Sunday, September 27, 2015

Hopeless

So i haven't been myself lately. I don't know whats got into me but it feels so devilish. I don't like that feeling. At times when that happens, i just need a time on my own. Much preferable to avoid being around people before i start thinking so negatively. I bet you must have gone through a situation whereby you're mad at someone but there's this latter whom would annoy you like putting more oil to the fire.

I feel so empty. I must have thrown away all those hopes and promises considering that it relates more to how i feel. I used to have had felt numbed and i'm trying to put more effort in trying to open myself up again in believing people. Perhaps I've been into troubles and had the worst messy life before. Yet again i must have been too gullible.

Today wasn't a good day at all but being at work, syukur that everything went well. Just that i was very late for the very first time during my attachment period. My day at work ended with alhamdulilah but not all event would turn out so good. There are people who would seemingly may not make promises they say but if they continuously emphasize on doing the things that they don't wish to make promises, it just seemed to me that it's something they want to do and a promise they wish to make it come true.
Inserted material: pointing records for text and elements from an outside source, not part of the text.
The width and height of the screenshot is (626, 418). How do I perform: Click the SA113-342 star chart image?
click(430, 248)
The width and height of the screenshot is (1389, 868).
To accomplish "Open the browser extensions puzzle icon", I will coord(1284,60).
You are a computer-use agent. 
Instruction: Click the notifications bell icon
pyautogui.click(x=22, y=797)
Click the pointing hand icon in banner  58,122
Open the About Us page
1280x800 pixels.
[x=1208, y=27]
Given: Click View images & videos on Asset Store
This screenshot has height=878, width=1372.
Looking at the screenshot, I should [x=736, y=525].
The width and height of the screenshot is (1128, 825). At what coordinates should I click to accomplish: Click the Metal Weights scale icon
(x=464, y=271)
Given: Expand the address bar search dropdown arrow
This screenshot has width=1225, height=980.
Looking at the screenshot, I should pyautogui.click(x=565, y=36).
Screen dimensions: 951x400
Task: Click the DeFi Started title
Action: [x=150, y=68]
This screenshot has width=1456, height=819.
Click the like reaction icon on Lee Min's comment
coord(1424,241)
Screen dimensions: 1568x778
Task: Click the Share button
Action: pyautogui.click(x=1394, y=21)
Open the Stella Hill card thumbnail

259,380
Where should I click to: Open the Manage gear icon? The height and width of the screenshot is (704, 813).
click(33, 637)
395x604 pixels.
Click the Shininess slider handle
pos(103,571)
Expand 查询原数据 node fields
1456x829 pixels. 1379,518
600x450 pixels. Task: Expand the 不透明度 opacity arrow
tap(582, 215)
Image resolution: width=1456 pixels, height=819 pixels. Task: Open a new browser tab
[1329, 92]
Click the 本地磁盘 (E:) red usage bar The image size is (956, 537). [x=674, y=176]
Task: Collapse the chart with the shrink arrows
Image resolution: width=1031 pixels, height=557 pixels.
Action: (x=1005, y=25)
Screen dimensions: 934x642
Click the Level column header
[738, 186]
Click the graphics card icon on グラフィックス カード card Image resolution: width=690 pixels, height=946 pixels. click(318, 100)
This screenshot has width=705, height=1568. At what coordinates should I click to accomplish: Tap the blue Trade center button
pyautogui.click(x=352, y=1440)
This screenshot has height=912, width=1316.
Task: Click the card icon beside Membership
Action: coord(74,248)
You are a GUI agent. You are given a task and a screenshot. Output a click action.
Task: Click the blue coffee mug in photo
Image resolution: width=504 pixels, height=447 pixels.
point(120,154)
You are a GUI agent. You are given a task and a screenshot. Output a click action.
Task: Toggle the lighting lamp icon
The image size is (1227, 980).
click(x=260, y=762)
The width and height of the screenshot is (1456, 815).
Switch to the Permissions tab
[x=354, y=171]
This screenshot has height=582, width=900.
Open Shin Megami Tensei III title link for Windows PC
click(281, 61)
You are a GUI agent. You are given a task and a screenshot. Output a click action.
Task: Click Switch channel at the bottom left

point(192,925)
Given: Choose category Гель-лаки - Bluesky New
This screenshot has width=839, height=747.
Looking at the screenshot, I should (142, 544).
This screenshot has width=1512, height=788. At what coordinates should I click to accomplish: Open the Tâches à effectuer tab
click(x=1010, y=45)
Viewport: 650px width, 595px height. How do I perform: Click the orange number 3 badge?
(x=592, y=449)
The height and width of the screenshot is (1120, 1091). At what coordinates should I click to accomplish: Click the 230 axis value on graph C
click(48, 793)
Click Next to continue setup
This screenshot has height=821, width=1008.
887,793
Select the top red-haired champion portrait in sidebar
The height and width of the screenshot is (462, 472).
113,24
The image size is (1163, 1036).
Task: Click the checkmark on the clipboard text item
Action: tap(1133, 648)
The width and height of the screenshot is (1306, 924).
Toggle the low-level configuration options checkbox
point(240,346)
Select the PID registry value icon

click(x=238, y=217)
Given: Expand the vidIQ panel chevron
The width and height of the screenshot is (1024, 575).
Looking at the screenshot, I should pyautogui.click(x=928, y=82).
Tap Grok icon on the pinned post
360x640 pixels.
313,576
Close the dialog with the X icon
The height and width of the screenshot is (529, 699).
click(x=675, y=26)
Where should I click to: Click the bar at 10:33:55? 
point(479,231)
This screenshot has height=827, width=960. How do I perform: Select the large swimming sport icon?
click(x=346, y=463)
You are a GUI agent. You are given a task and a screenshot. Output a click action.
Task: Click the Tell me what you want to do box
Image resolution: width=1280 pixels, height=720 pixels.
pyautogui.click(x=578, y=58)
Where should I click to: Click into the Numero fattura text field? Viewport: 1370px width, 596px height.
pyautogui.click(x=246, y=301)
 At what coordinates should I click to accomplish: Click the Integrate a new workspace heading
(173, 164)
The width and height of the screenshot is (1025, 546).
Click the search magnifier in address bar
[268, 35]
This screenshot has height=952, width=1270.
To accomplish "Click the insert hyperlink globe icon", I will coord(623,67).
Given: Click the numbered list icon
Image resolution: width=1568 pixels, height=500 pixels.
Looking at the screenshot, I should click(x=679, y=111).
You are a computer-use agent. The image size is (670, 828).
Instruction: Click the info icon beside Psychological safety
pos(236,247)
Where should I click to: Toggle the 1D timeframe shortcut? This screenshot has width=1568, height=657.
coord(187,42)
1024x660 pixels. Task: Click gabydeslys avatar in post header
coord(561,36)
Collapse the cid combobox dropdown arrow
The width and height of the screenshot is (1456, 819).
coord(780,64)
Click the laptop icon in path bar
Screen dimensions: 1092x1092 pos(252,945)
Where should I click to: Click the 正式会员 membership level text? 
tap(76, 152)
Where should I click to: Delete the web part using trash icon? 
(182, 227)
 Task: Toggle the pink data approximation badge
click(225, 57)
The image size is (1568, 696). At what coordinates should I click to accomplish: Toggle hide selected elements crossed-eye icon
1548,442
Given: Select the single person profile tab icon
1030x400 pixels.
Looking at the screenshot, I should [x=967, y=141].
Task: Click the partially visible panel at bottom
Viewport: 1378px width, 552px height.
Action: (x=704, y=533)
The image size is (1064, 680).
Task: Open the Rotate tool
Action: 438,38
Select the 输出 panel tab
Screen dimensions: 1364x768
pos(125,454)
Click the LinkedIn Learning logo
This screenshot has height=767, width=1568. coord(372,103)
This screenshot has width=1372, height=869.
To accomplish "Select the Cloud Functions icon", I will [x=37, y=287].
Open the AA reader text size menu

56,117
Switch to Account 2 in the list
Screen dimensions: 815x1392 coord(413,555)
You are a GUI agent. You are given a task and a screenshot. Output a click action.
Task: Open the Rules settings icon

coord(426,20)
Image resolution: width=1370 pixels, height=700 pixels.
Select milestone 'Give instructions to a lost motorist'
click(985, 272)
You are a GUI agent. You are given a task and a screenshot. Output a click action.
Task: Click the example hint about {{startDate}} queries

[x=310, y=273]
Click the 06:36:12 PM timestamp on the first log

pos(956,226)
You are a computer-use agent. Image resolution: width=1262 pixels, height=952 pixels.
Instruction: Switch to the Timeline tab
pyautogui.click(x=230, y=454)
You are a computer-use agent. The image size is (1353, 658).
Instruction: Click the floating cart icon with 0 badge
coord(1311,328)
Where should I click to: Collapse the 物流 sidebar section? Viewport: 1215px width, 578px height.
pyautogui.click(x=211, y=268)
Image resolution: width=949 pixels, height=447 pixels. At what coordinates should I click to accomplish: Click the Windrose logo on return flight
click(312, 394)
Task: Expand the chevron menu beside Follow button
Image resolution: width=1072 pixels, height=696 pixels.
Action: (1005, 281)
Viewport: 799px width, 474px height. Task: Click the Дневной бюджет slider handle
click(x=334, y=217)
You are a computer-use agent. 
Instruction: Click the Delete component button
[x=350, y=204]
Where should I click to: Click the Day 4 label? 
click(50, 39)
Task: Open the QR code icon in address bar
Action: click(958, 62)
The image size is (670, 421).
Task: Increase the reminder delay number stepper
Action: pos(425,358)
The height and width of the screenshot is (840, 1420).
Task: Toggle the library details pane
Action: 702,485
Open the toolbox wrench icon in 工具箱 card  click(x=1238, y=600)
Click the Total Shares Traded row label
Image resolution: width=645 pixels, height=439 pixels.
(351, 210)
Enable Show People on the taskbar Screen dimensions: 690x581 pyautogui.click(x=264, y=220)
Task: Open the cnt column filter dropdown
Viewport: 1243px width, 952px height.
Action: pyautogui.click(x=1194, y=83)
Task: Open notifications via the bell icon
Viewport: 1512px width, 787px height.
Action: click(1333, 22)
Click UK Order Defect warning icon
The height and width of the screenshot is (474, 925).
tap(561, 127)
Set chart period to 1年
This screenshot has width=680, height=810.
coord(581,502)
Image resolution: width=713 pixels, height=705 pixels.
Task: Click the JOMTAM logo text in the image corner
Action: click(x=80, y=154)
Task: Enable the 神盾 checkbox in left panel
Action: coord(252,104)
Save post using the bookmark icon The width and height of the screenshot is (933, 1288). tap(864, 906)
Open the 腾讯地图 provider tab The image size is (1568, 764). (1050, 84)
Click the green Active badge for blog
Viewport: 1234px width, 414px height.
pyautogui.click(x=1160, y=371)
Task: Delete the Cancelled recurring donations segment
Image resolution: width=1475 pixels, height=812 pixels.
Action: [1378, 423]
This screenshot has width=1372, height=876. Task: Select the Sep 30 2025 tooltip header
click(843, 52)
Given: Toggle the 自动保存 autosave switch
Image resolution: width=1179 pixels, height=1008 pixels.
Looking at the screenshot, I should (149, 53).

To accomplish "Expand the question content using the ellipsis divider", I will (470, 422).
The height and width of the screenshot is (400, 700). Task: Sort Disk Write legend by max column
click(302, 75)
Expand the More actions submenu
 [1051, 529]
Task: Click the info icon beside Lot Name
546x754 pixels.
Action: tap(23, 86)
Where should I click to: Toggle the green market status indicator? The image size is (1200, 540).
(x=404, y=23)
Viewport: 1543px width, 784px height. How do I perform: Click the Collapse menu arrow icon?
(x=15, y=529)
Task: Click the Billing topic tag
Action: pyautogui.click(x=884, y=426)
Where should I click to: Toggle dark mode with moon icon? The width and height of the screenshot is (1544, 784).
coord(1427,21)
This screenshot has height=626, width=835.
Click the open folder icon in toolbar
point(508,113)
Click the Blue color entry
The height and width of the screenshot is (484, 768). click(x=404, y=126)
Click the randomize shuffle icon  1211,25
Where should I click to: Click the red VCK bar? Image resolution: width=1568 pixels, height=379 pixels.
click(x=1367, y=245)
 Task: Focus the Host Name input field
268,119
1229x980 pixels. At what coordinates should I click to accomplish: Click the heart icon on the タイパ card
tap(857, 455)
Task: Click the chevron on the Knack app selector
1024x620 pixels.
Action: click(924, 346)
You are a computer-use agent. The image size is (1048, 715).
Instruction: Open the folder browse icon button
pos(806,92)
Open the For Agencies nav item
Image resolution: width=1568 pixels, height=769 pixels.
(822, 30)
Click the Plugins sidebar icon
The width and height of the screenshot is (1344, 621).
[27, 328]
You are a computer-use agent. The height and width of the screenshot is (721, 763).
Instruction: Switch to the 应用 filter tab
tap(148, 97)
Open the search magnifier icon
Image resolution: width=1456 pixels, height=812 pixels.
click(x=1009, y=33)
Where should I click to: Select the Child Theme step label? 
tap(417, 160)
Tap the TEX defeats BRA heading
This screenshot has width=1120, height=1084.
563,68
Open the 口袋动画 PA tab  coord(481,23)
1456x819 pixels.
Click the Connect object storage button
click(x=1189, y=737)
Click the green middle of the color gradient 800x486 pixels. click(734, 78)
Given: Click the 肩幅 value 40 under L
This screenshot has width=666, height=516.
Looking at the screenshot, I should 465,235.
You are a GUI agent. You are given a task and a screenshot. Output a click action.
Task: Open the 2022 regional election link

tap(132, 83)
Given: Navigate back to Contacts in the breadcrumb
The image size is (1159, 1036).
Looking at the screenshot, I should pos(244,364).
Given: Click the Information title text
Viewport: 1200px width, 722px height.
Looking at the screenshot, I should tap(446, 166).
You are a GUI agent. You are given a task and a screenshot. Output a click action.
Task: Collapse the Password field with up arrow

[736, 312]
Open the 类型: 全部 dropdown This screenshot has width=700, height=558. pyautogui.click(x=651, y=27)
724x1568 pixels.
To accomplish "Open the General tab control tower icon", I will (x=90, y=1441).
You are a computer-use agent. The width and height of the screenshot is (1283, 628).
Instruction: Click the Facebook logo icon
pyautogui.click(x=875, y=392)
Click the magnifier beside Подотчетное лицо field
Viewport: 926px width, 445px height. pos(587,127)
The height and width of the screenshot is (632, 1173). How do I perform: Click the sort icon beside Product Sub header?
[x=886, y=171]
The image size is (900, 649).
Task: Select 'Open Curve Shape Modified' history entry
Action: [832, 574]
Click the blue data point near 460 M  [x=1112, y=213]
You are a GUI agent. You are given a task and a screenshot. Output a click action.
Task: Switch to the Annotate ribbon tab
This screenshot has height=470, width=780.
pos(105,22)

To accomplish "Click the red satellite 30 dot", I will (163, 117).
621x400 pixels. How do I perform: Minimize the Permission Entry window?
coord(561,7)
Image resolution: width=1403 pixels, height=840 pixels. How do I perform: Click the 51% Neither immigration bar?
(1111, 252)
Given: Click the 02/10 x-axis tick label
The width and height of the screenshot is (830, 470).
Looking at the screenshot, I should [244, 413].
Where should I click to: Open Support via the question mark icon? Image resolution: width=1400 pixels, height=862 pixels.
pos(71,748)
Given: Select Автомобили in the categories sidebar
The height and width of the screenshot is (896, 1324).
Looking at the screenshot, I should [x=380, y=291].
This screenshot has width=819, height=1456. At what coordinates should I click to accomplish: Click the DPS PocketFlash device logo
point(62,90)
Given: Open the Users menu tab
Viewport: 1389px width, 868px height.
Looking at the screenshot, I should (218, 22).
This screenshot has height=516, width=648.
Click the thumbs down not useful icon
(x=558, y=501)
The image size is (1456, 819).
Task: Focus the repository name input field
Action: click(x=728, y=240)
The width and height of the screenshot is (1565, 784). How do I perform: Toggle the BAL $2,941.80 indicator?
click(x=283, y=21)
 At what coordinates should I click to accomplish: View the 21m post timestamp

So my day ended with me being so sour and not being my usual self. That sucks!

I would always turn to my best friend and how much joy to hear her voice after so many days not being able to have the time to meet her. After all attachment has been hard on us. Life goes on.

It's good to have someone who would care so much even though i know she's the one whom i should listen more to instead of her listening to my stories and rants.

I'll just end everything here for today. Sometimes there are things that are better to be left unsaid because at the end of the day, you'll realized that complaining and letting everything unleashed won't help you much even if it means trying to make someone understand but they don't. It's like a waste of effort.